Segment Start: Records supplied
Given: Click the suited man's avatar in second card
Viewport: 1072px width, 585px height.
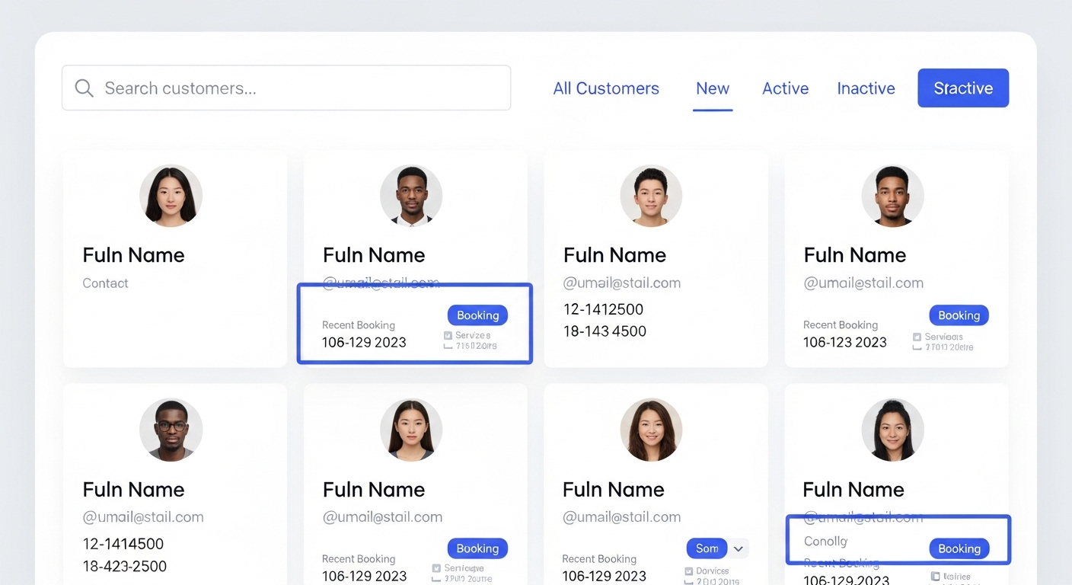Looking at the screenshot, I should click(x=411, y=196).
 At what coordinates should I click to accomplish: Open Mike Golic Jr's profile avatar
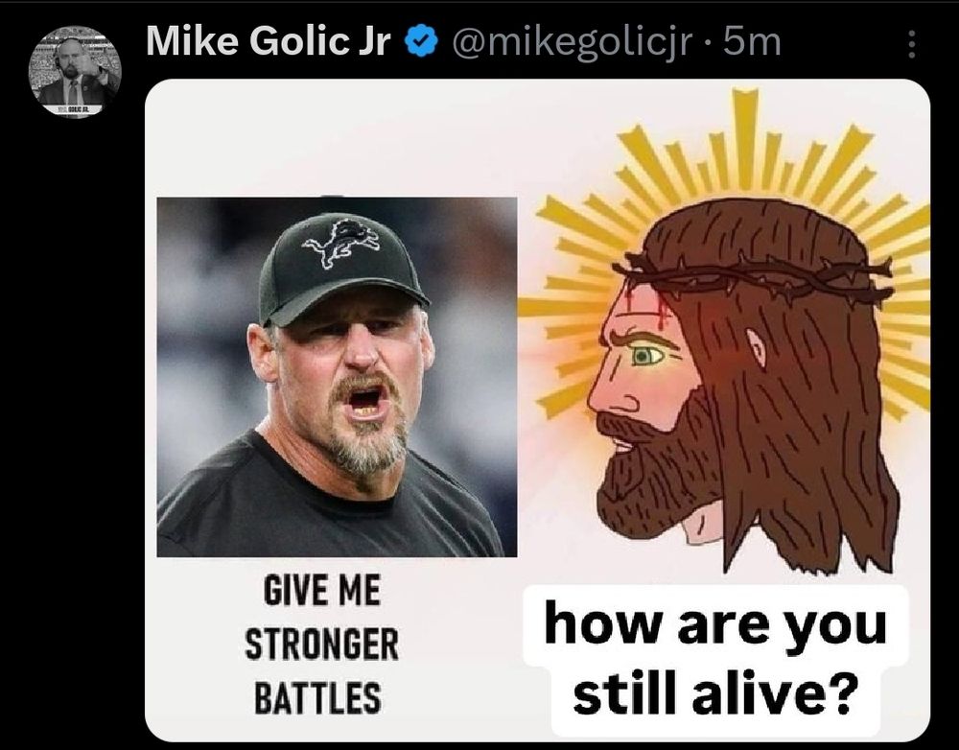tap(76, 72)
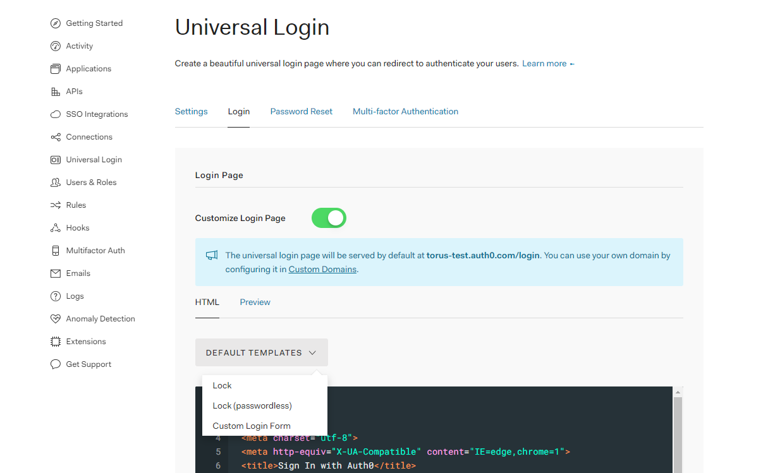Open the Hooks section
The height and width of the screenshot is (473, 768).
point(76,227)
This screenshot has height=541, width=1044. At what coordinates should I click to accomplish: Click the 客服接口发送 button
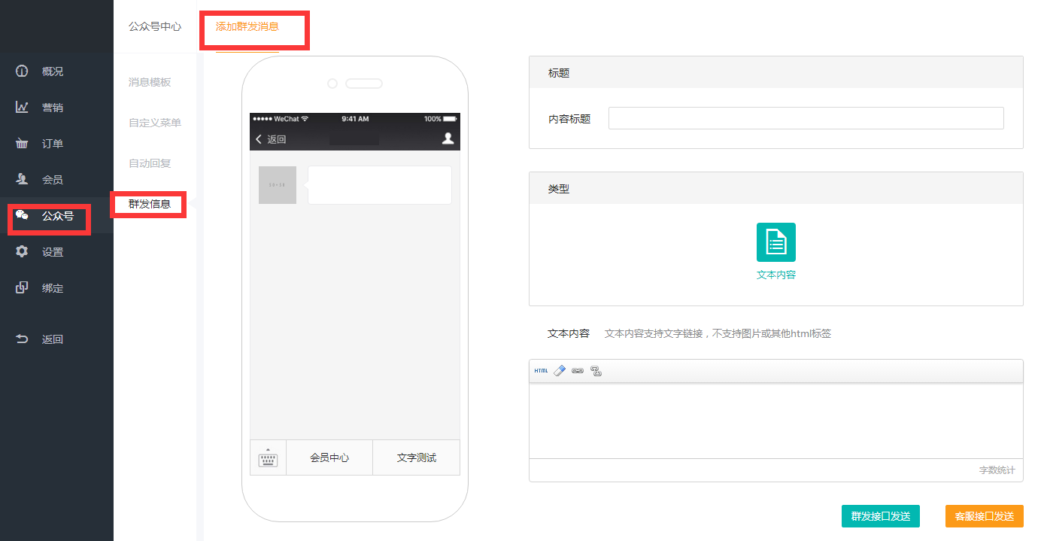pyautogui.click(x=984, y=516)
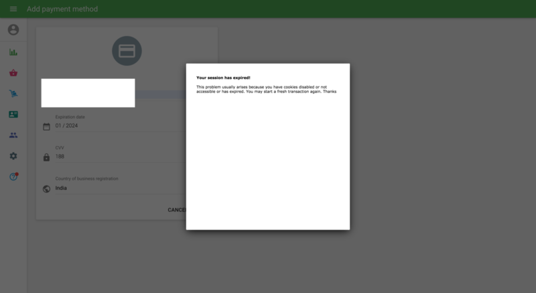Open the settings gear icon
536x293 pixels.
(13, 156)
Segment End: Records supplied
(Work instruction)
Set down every entry exactly as it appears, but skip the pictures.

(Solved exercise)
Given: Click the suited man's avatar in second card
Viewport: 1072px width, 585px height.
Looking at the screenshot, I should click(x=411, y=196).
 At what coordinates should I click to accomplish: Open Mike Golic Jr's profile avatar
tap(76, 72)
Open the Hooks section
The height and width of the screenshot is (473, 768).
point(76,227)
This screenshot has height=541, width=1044. At what coordinates should I click to accomplish: Click the 客服接口发送 button
pyautogui.click(x=984, y=516)
Open the settings gear icon
536x293 pixels.
(13, 156)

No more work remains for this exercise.